Given task:
Can you retype the lines between the one holding "Given: Click the" and the one holding "Looking at the", inclusive, leaving the pictures out of your answer?

== Stored data

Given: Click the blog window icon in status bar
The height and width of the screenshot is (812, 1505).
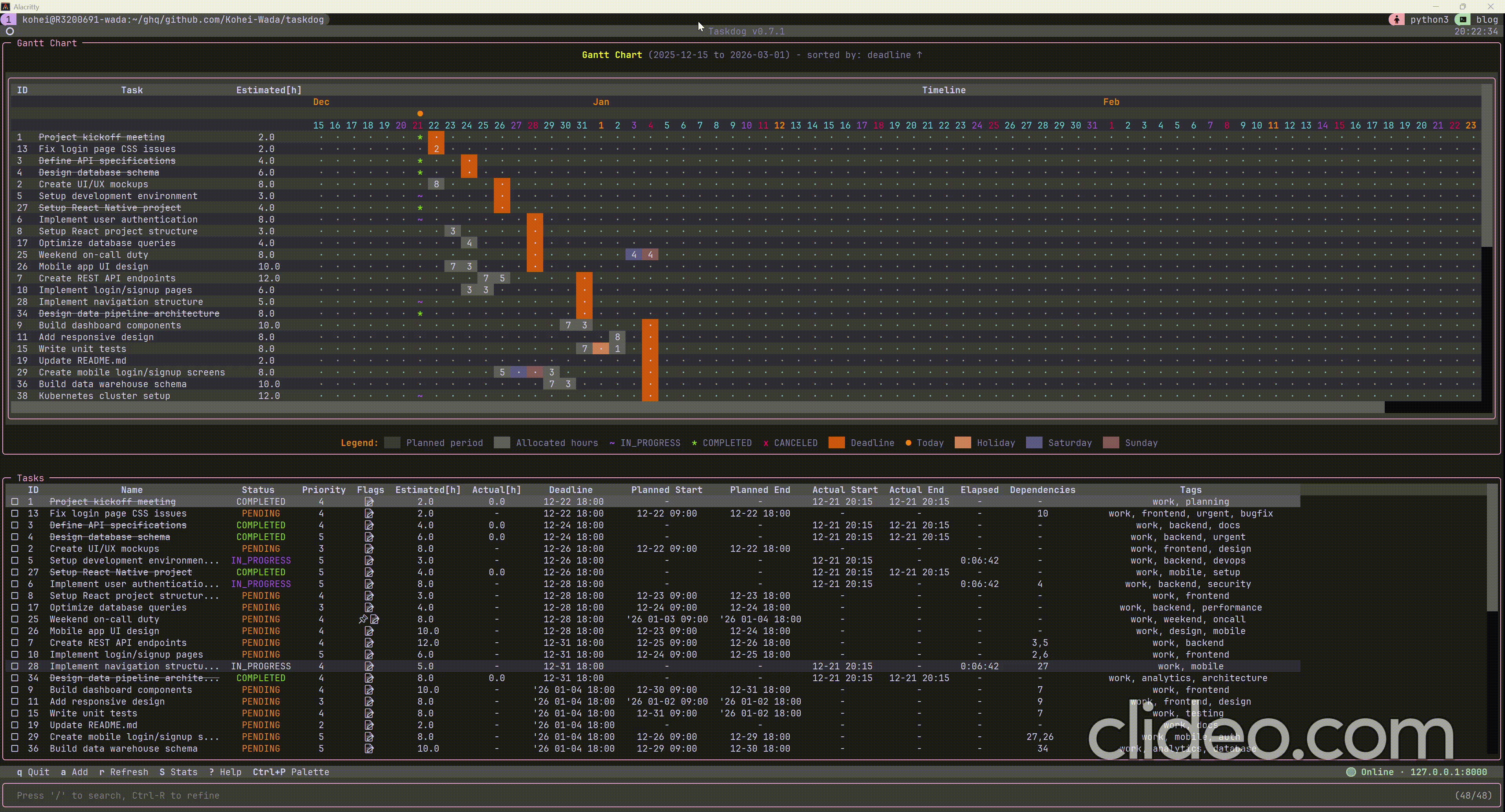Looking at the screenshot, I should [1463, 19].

====
== Stored data

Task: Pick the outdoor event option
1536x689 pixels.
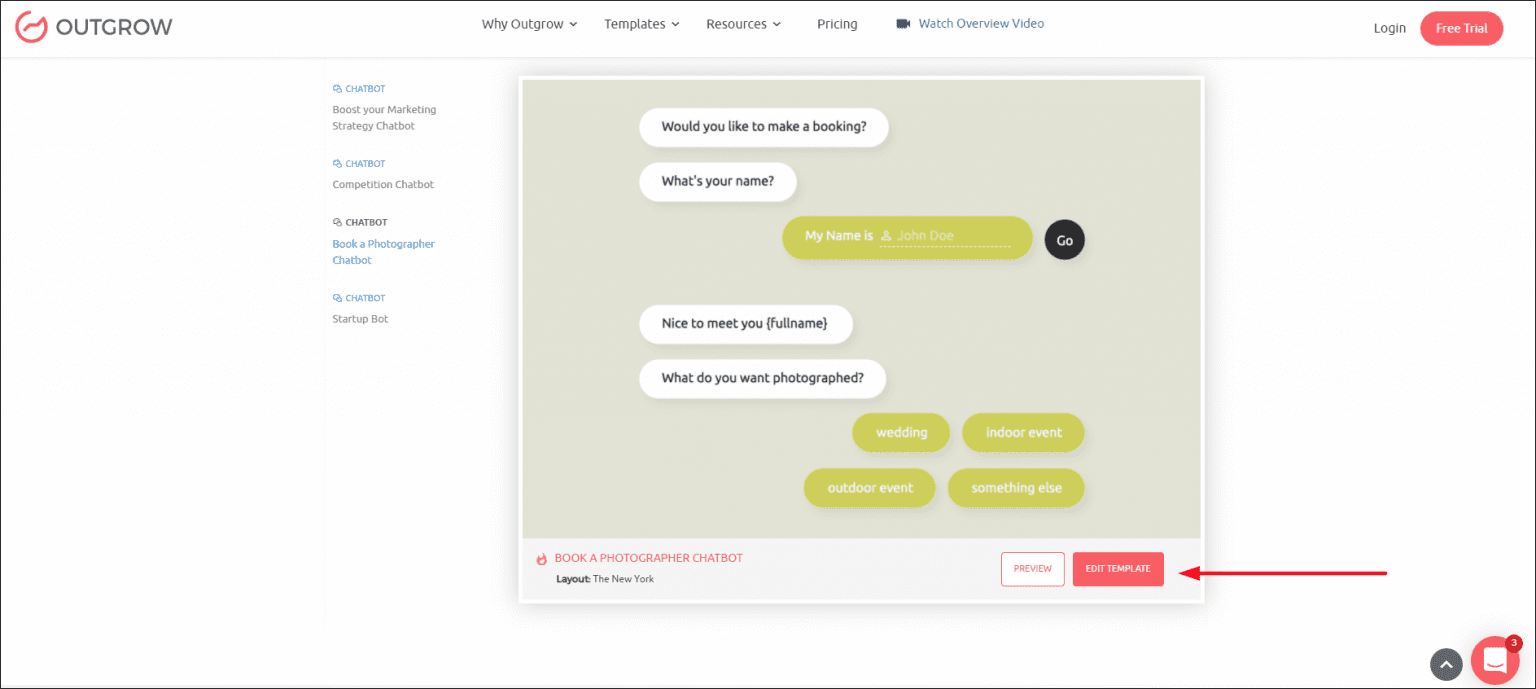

====
== Stored data

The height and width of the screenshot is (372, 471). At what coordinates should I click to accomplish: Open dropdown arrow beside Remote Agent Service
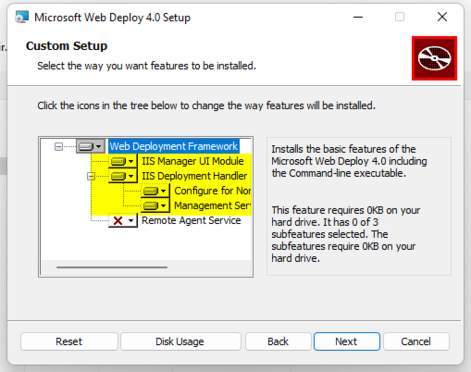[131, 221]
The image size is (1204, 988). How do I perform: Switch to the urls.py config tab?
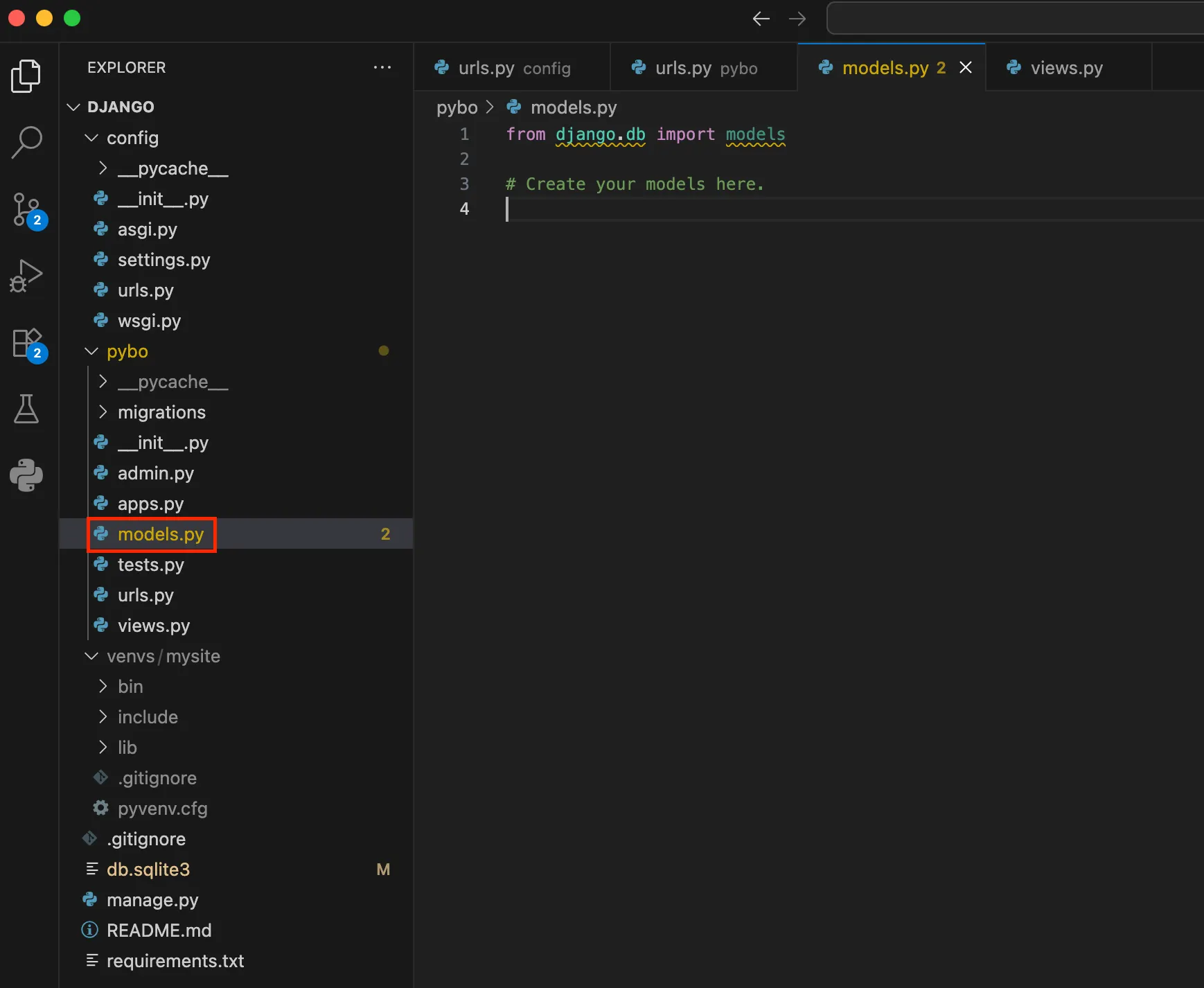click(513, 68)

====

Exercise result:
Given: Click the blog window icon in status bar
The height and width of the screenshot is (812, 1505).
Looking at the screenshot, I should [1463, 19].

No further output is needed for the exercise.